Cuba was used by the U.S. as a haven for gambling, alcohol,
prostitution, and corruption. Much of
it was run by the Mafia with the aide of the puppet president Batista. Fidel Castro led an uprising of Cuban people
to try to overthrow Batista with an attack on a military base called the
Moncada, but that initial effort was unsuccessful.
In 1953, Fidel Castro was
put on trial and convicted. He gave his
own closing statement at the end of the trial, what is now called "History
Will Absolve Me," a speech as famous in the world as the Martin Luther
King, Jr. speech "I Have A Dream."
Today, December 17, 2014, the U.S. President Barack Obama and Cuban
President Raul Castro announced that the U.S. and Cuba will renew diplomatic
relations, and try to move forward as friendly neighbors.

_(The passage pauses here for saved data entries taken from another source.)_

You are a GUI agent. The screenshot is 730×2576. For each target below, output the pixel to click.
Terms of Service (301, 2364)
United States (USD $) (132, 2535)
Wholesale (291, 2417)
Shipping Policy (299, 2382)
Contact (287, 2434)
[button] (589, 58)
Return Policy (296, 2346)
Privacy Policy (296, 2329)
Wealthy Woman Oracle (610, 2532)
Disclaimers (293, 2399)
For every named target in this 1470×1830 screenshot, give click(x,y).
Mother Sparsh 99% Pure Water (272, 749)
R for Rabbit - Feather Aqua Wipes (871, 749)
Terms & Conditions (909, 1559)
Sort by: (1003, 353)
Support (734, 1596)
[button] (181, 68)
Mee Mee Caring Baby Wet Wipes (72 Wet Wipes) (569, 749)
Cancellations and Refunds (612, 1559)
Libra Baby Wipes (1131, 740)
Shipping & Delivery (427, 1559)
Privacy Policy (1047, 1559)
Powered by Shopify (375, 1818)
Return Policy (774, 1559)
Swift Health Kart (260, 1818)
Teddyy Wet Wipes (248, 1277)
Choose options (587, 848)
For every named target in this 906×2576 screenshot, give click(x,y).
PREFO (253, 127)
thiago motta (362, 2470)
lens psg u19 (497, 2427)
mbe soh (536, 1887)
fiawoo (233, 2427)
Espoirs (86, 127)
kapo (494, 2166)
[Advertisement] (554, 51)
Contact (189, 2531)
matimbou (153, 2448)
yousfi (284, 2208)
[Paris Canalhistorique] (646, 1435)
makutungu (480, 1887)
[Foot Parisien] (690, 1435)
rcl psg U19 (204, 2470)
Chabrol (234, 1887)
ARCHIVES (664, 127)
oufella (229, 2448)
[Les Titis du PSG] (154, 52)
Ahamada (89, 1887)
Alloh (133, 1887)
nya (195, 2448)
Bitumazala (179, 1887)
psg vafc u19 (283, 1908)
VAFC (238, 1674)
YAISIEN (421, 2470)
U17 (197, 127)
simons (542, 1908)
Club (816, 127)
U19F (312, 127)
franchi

What were the revolutionary proposals of Castro? Turn control of much of the land over to
peasant and tenant farmers. Give every
single worker 30% of the profits of any large business in which they work. Confiscate the wealth of those who have
acquired their wealth through crime and fraud.
Use the money taken from the rich to fund retirement programs for all
Cubans, hospitals, and other charitable organizations.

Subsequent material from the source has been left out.